◆ **What to work on**
Every record needs to be repeated exactly; its pictures do not.

[Collected data entries]
******

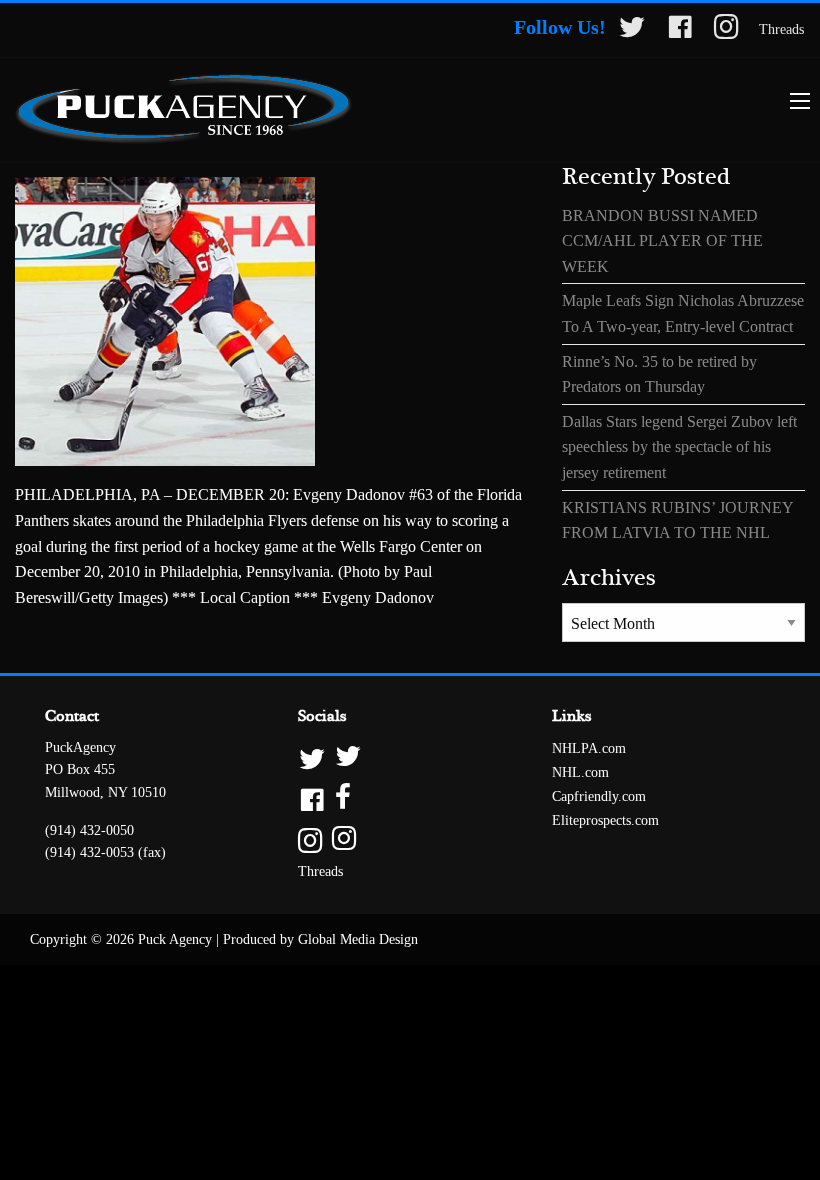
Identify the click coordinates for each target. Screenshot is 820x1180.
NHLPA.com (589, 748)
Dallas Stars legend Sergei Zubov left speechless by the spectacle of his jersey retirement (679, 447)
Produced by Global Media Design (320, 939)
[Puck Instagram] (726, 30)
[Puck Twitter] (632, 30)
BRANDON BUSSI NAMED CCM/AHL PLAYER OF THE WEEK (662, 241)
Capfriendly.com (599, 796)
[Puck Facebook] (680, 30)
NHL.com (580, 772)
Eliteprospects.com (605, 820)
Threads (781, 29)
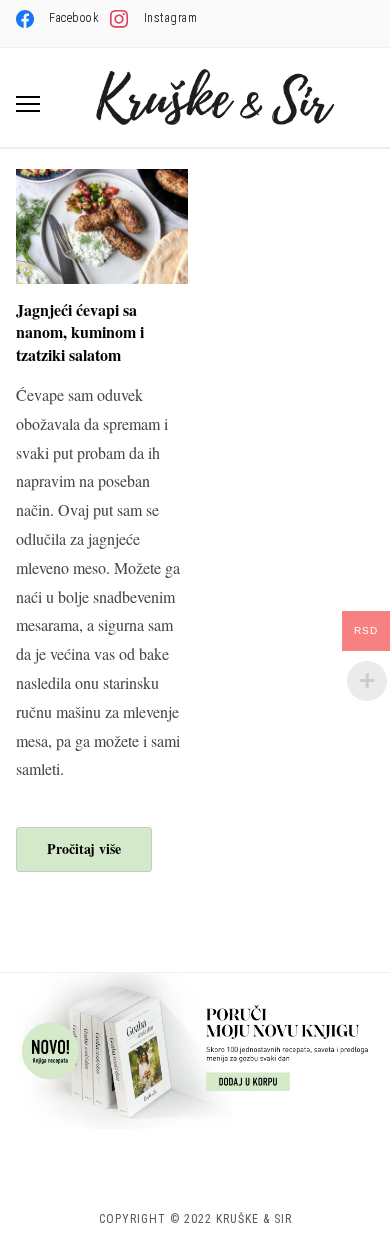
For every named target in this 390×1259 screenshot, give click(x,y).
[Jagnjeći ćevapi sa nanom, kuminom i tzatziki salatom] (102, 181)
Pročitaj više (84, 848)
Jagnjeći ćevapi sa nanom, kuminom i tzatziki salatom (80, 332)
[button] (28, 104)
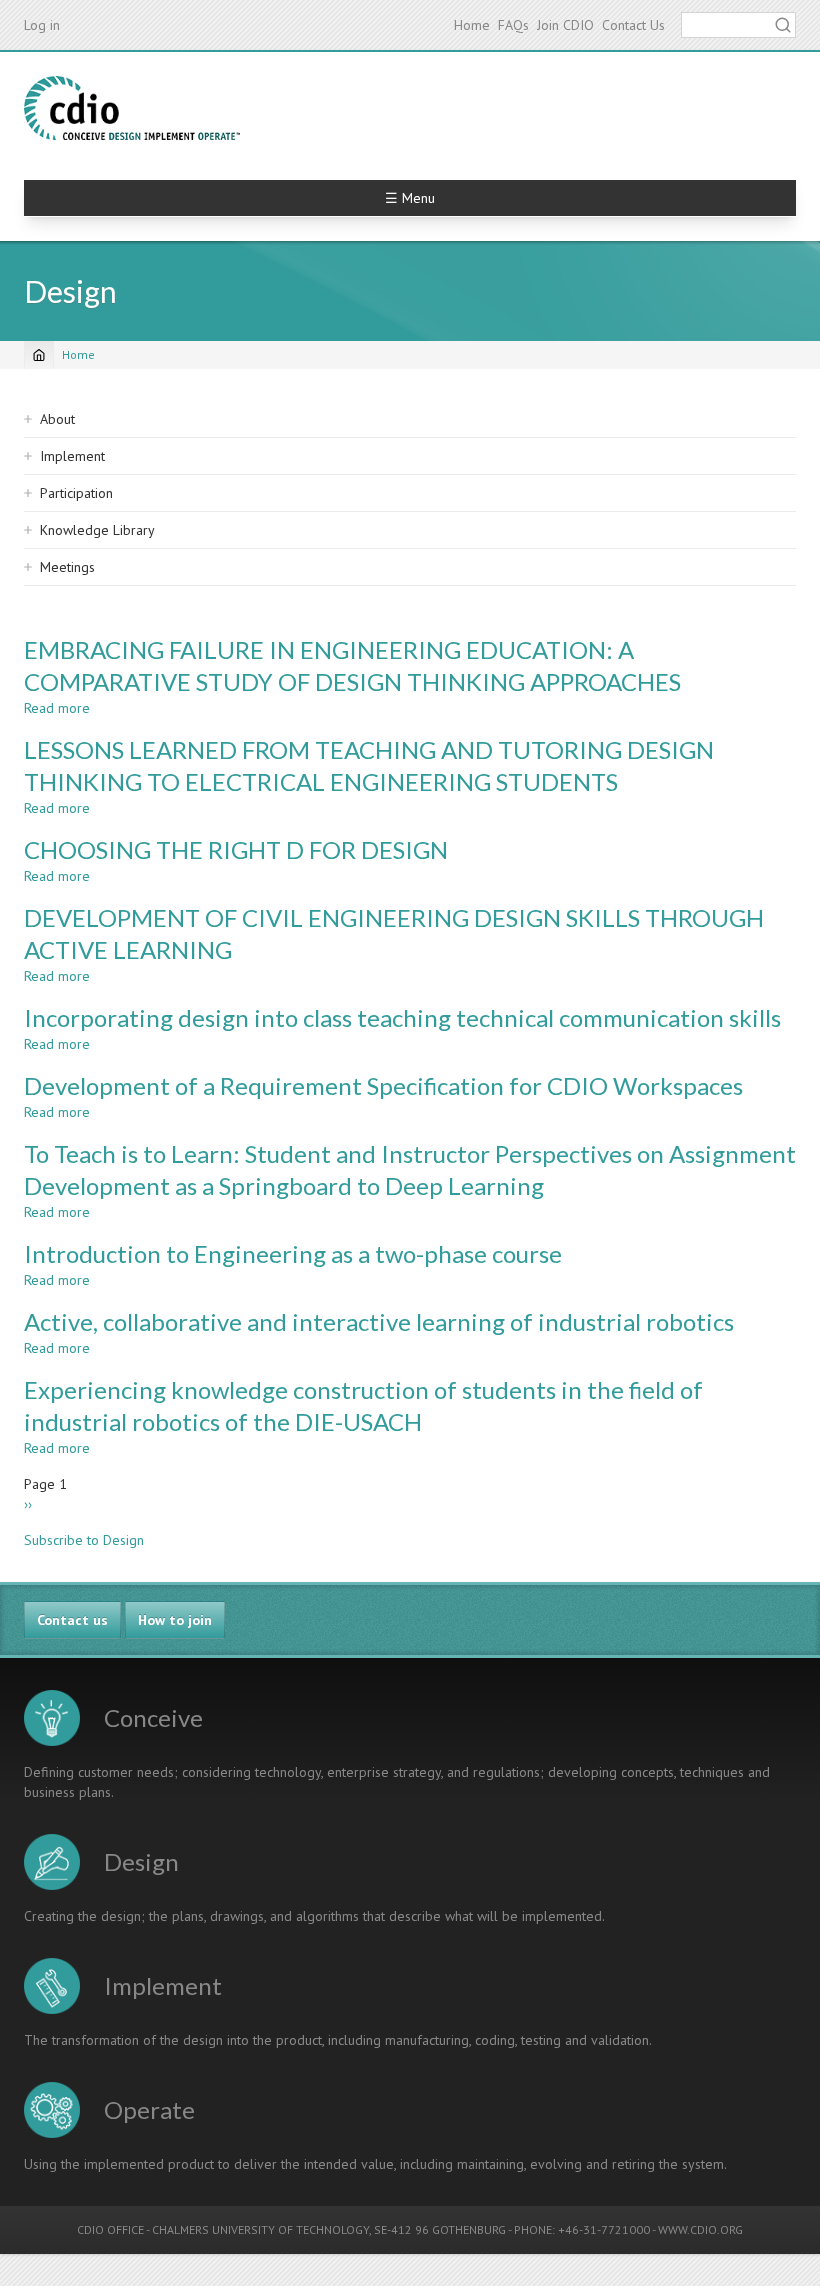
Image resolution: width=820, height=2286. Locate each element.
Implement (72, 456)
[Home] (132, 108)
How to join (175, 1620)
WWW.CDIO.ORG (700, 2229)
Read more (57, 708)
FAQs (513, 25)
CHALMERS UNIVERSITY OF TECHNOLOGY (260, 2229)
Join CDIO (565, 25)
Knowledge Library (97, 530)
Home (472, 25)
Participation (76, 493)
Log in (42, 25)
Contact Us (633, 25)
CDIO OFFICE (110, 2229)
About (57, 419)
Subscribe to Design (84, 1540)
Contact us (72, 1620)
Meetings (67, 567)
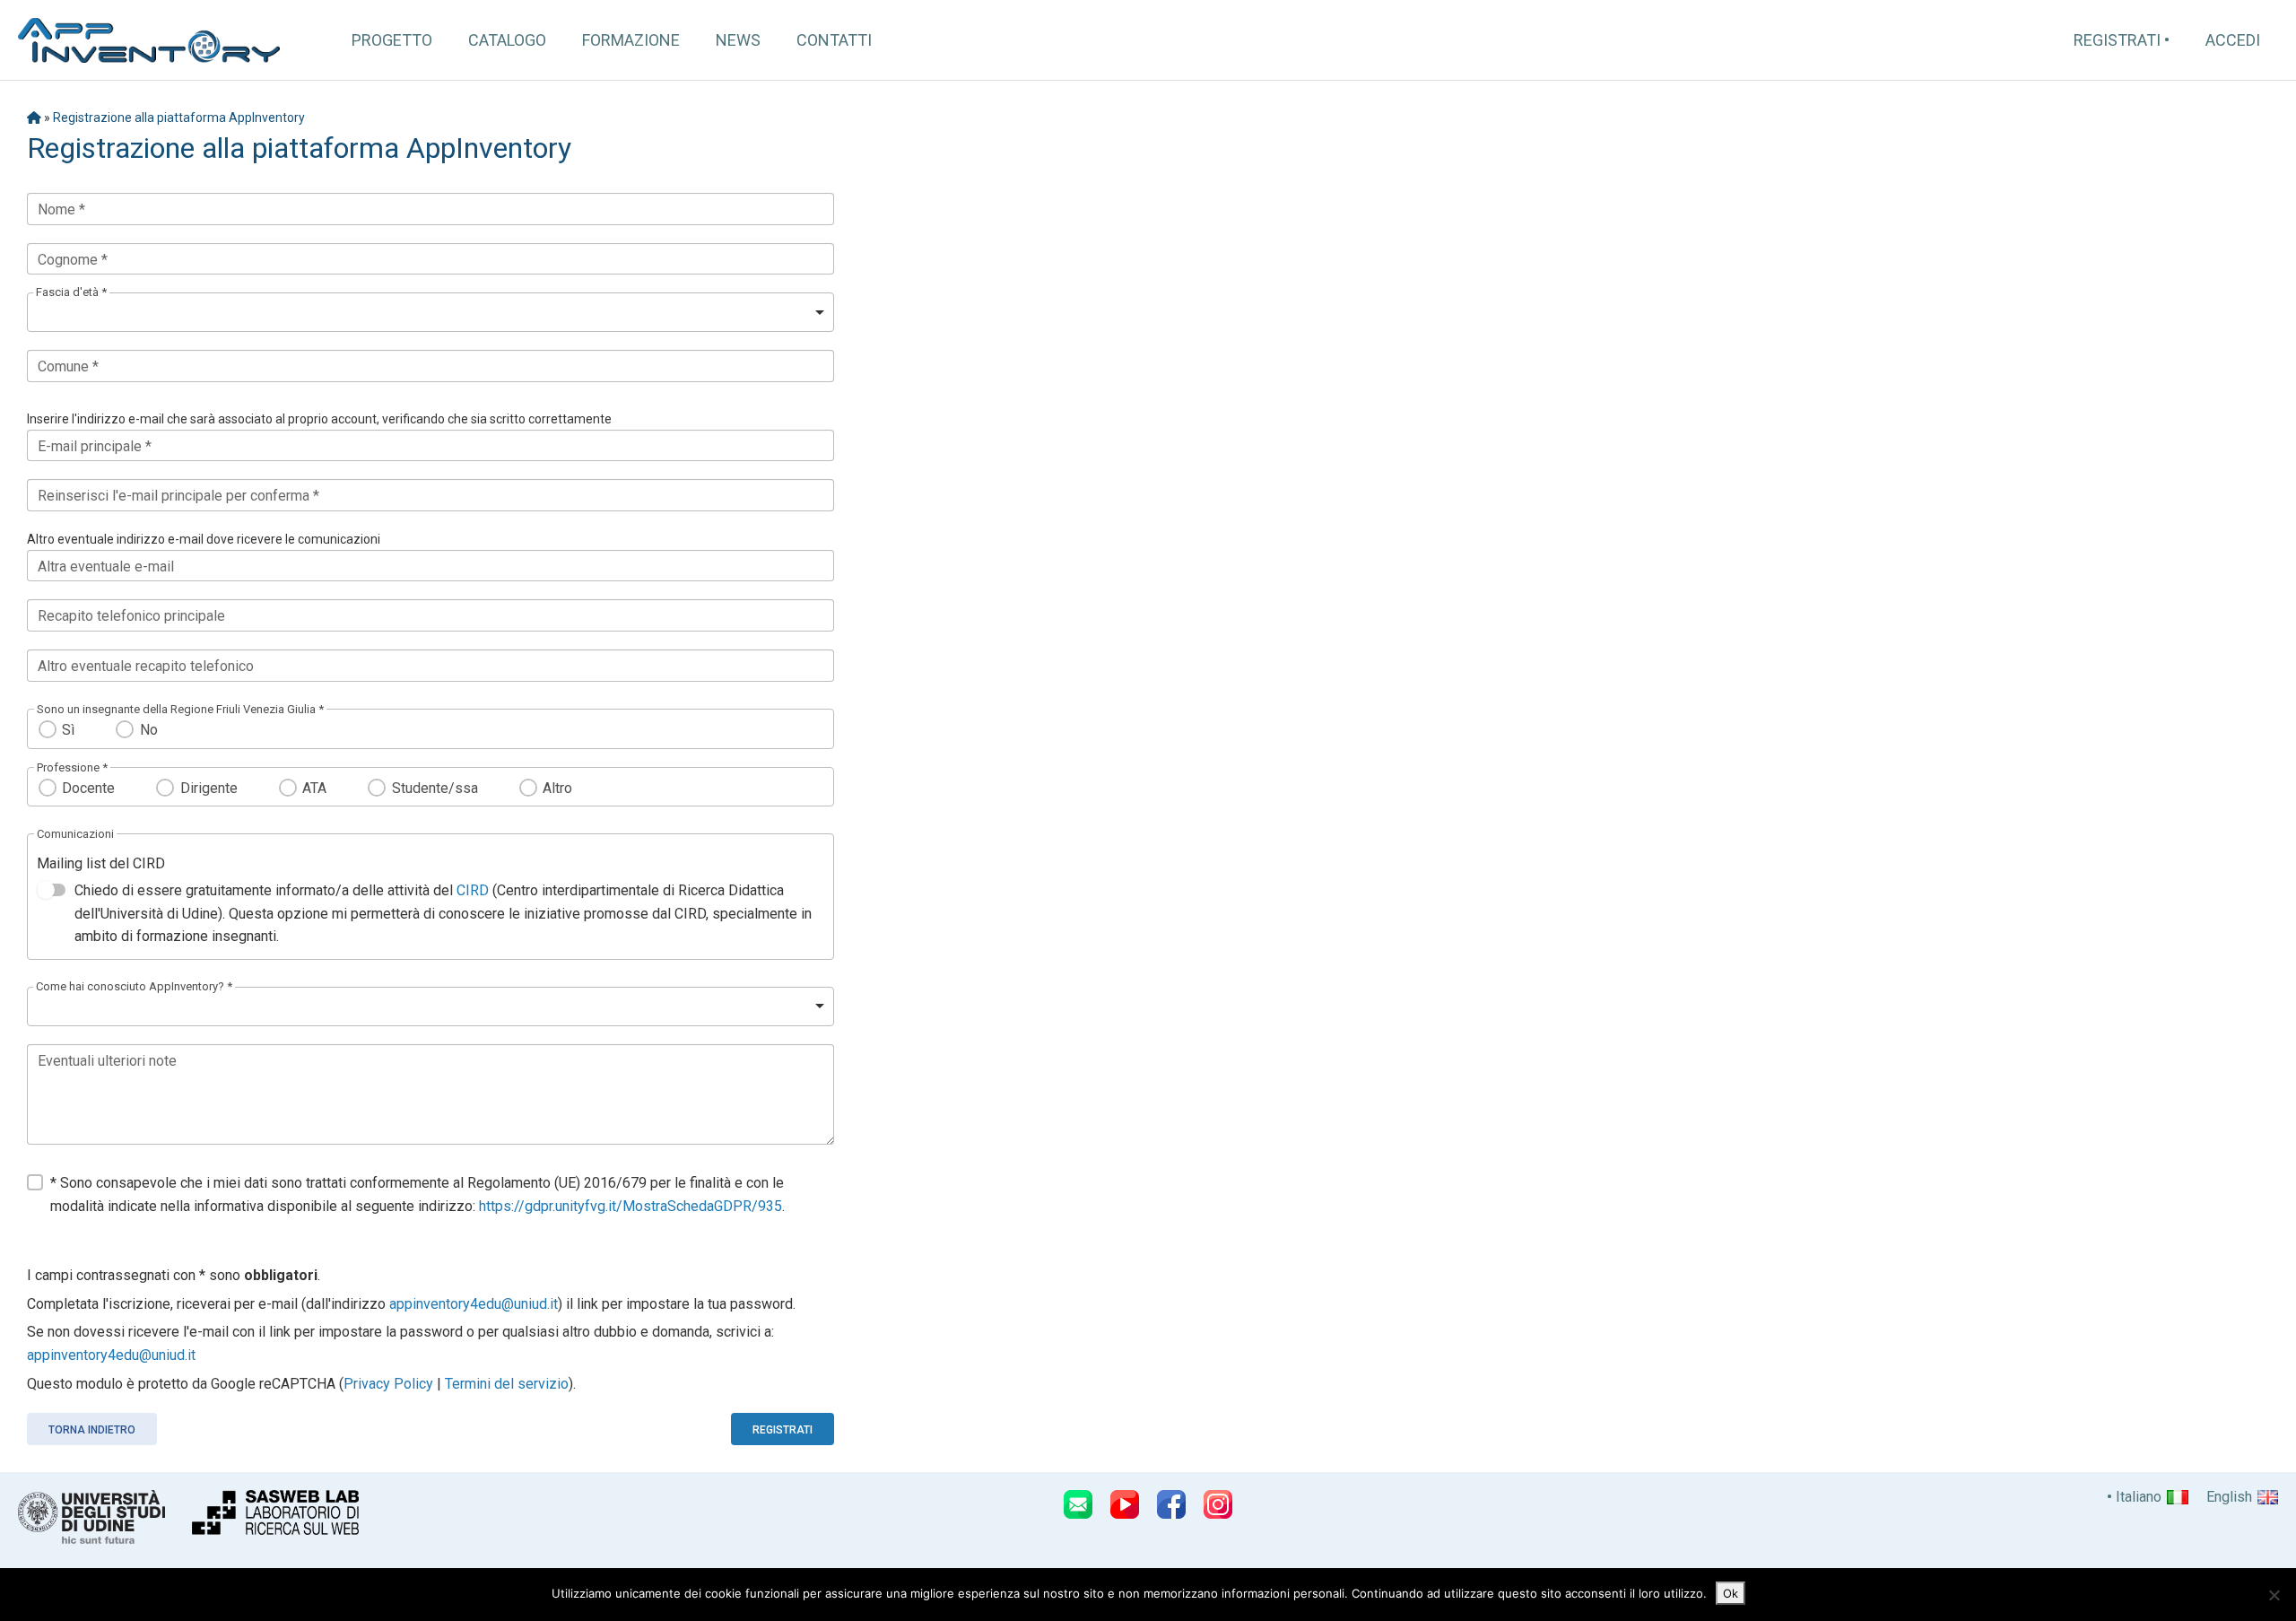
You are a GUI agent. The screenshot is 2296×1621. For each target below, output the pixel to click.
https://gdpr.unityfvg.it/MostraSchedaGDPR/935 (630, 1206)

******

◆ **Response to the task**
Identify the click coordinates for each target. Screenshot is 820x1180.
NHLPA.com (589, 748)
Dallas Stars legend Sergei Zubov left speechless by the spectacle of his jersey retirement (679, 447)
Produced by Global Media Design (320, 939)
[Puck Instagram] (726, 30)
[Puck Twitter] (632, 30)
BRANDON BUSSI NAMED CCM/AHL PLAYER OF THE WEEK (662, 241)
Capfriendly.com (599, 796)
[Puck Facebook] (680, 30)
NHL.com (580, 772)
Eliteprospects.com (605, 820)
Threads (781, 29)
For every named target in this 390×1259 screenshot, give click(x,y).
[Jagnjeći ćevapi sa nanom, kuminom i tzatziki salatom] (102, 181)
Pročitaj više (84, 848)
Jagnjeći ćevapi sa nanom, kuminom i tzatziki salatom (80, 332)
[button] (28, 104)
Image resolution: width=820, height=2286. Locate each element.
Implement (72, 456)
[Home] (132, 108)
How to join (175, 1620)
WWW.CDIO.ORG (700, 2229)
Read more (57, 708)
FAQs (513, 25)
CHALMERS UNIVERSITY OF TECHNOLOGY (260, 2229)
Join CDIO (565, 25)
Knowledge Library (97, 530)
Home (472, 25)
Participation (76, 493)
Log in (42, 25)
Contact Us (633, 25)
CDIO OFFICE (110, 2229)
About (57, 419)
Subscribe to Design (84, 1540)
Contact us (72, 1620)
Meetings (67, 567)
You are a GUI agent. The screenshot is 2296×1621. For each target below, output the pixel to click.
https://gdpr.unityfvg.it/MostraSchedaGDPR/935 (630, 1206)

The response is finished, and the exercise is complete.